La débil respuesta de la práctica totalidad de los países del mundo –ofendidos directa o indirectamente por los embates de Trump– pone de manifiesto que la mayoría prefiere llevarse bien con el prepotente antes de anticiparse a entrar en una guerra de resultado incierto
Érase una vez un robusto autobús de nombre 47 que tuvo la suerte de ser manejado por un hombre extraordinario, generoso, tenaz y servicial, que guardaba un corazón enorme, capaz de cualquier cosa por su gente. Un autobús que llevó una felicidad indescriptible a un puñado de familias que, expulsadas de sus pueblos por la miseria, vivían en un barrio de casuchas miserables sin calles ni alumbrado, sin agua, alcantarillado, colegios ni ambulatorios, en el contorno de la próspera Barcelona de los años 60 y 70 del siglo pasado. En otro país lejano, varias décadas después, un hombre rico y poderoso se rodeaba de otros hombres y mujeres también ricos y poderosos para insultar y humillar a sus vecinos, amenazar a los pobres y marginados, jactarse de su fuerza y llevar el miedo a otras gentes que no eran de su condición. Resulta injusto y vergonzoso que esa persona –por pura casualidad– lleve el mismo nombre, el 47, por ser el número de presidente de los Estados Unidos y, en lugar de ser un ser de luz como aquel autobusero, represente una amenaza para su pueblo y el resto del mundo, donde nadie puede sentirse ahora más seguro y ajeno a su ambición imperial.
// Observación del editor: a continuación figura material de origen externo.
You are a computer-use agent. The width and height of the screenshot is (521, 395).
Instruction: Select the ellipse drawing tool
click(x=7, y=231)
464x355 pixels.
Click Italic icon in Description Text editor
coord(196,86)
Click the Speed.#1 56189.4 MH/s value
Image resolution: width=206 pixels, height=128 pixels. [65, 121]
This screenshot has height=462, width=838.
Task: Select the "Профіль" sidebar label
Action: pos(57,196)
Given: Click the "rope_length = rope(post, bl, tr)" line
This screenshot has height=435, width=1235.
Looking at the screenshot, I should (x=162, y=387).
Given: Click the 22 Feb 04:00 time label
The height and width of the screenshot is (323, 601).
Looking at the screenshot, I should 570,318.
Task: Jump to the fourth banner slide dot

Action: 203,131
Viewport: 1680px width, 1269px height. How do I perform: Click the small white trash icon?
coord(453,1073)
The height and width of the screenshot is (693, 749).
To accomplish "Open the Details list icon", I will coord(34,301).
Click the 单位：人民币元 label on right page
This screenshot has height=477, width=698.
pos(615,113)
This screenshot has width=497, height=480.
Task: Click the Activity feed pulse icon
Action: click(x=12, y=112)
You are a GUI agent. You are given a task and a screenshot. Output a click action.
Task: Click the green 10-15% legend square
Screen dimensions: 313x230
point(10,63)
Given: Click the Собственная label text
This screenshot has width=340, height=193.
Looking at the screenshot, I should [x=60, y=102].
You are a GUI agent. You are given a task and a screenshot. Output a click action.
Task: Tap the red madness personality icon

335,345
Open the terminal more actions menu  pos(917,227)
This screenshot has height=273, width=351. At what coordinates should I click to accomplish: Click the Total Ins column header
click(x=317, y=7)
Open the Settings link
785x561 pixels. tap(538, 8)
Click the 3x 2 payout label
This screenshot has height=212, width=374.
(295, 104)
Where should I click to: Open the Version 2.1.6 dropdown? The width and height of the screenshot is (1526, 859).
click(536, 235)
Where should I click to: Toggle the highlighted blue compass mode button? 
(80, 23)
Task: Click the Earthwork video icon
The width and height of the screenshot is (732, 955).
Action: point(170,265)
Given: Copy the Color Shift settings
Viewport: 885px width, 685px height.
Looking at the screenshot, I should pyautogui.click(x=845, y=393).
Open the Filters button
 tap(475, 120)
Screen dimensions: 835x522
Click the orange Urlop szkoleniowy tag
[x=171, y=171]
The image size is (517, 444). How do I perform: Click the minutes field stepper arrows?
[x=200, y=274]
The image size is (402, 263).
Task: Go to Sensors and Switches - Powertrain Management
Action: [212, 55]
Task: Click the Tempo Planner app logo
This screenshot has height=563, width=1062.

Como máximo dirigente de la nación más poderosa de la tierra, resulta pavoroso que Donald Trump, al asumir el cargo de su trono presidencial, se haya comportado como un dictadorzuelo de república bananera; un matón maleducado y faltón, inventándose una realidad inexistente de un país pobre, inseguro y caótico, en situación de emergencia nacional. Demonizó y despreció todo lo hecho hasta ahora por los norteamericanos para presentarse como el ángel vengador y justiciero que habrá de salvar a los Estados Unidos de las garras del mal, en tiempo récord de 4 años. Y más humillante me parece que lo haya hecho delante de sus predecesores que, de ser cierta la negra fantasía que dibujó, serían los culpables de tamaño desastre por haber participado de un “ corrupto y errático”. Además de vengativo y mentiroso, en su discurso de entronización, fue irrespetuoso con las tradiciones del país que preside y al que dijo querer llevar a la gloria. “Hoy es el día de la liberación”, “aquí empieza la época dorada de los Estados Unidos”, “ésta será la elección más recordada y la más importante de nuestro país”, son algunos retazos de un discurso que debería ser institucional y se quedó en una verborrea narcisista que nos recordaba la rancia demagogia de quienes querían llegar “por el imperio hacia Dios”.